As a freelance writer who often works for weeks without having much social contact outside my family, I am acutely aware of the importance of social connection. Yet, as I am in the midst of my fourth week of quarantine, I have had much time to reflect upon the pain of social isolation - particularly as a mother, having experienced a similar sort of isolation while parenting and cut off from social interaction.

This quarantine, however, takes things further, especially when coupled with the anxiety that many are experiencing as they worry about their families, communities and the economic impacts of quarantine. 

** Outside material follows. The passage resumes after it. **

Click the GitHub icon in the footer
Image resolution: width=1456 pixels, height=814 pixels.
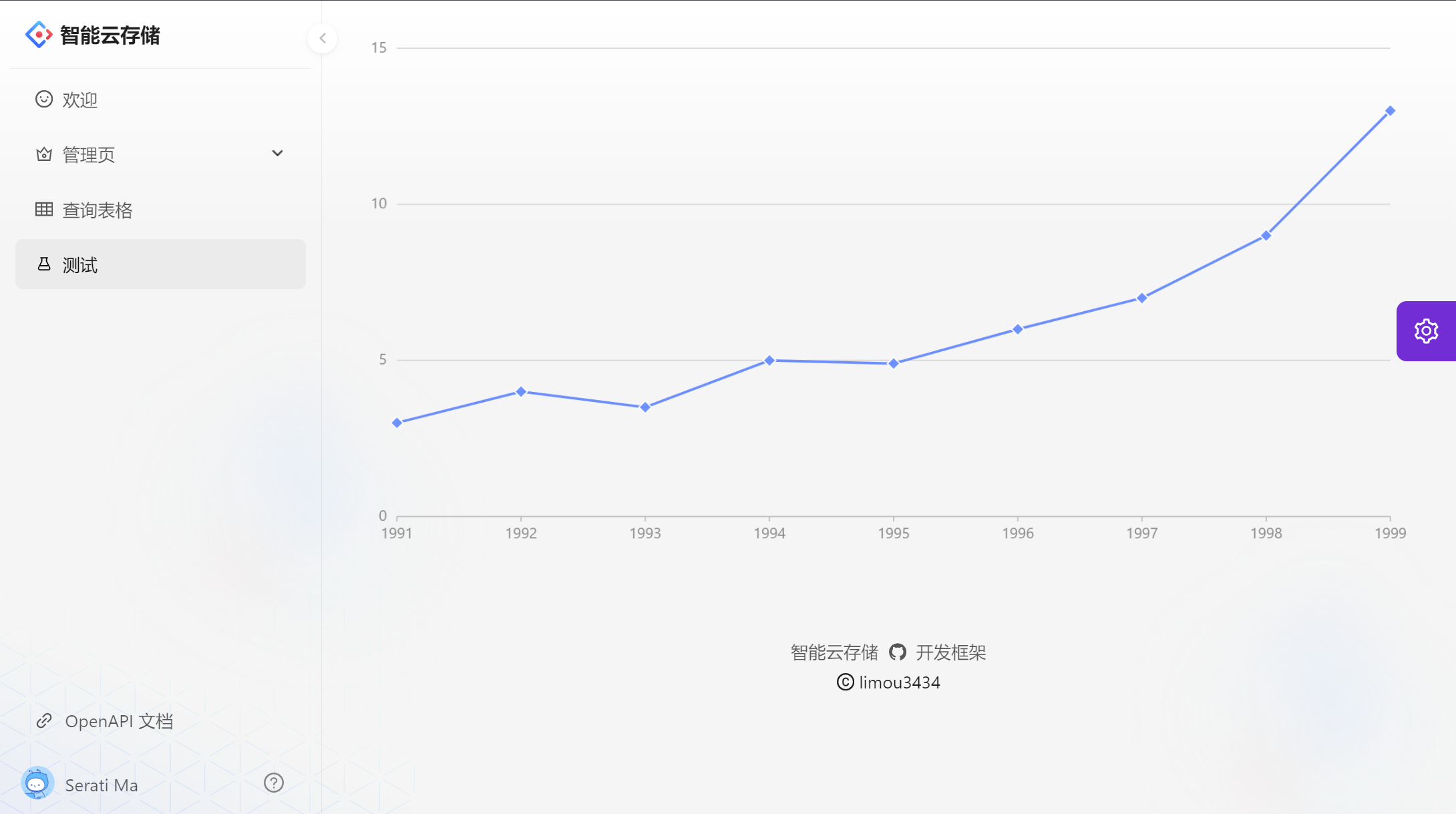point(897,652)
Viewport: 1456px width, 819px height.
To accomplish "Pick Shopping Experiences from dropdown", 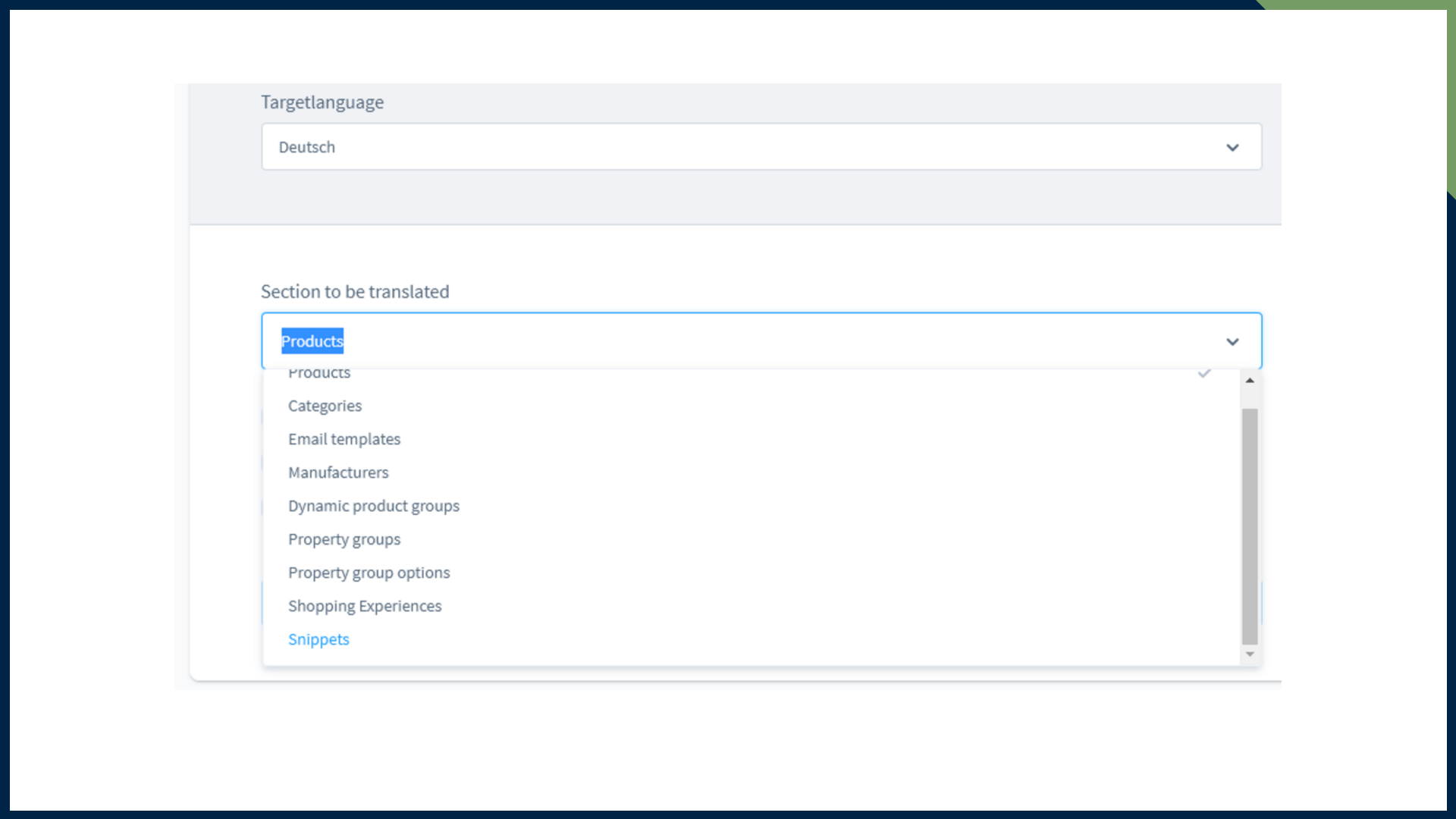I will click(365, 606).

If Covid-19 is evidencing the ecological benefits of staying at home, we need to analyse what we can do better to achieve the same result without isolating ourselves. We also need to think about what and who is at stake here and how that drives change: it was only when the stock markets in Milan, New York and London started to crash that companies began to accommodate widespread telecommuting. 

It is certainly not - as Drew Arellano recently suggested - that humans “are the virus and COVID’s the cure.” This is a cynical and lazy approach to what we are getting wrong.

We might begin with scaling up individual change to the level of policy change. For instance, we must reimagine what and how we eat by understand the links between the emergence of zoonosis due to agricultural intensification and environmental change, and the negative Global Health Impacts (GHIs) of diets that include animal products. We need to take widespread telecommuting as a prompt for reimagining work, and the piecemeal renationalisation of public transport as a prompt for reimagining travel. 

In the end, Covid-19 is giving us much time in the coming weeks—and possibly months—to rethink everything about how we behave in the world. Let’s not pretend that we can or want to live without each other.

Instead we need to face the obstacles that keep us from creating a greener and happier future head-on, for that day when we can eventually step outside and breath a collective breath fresh air.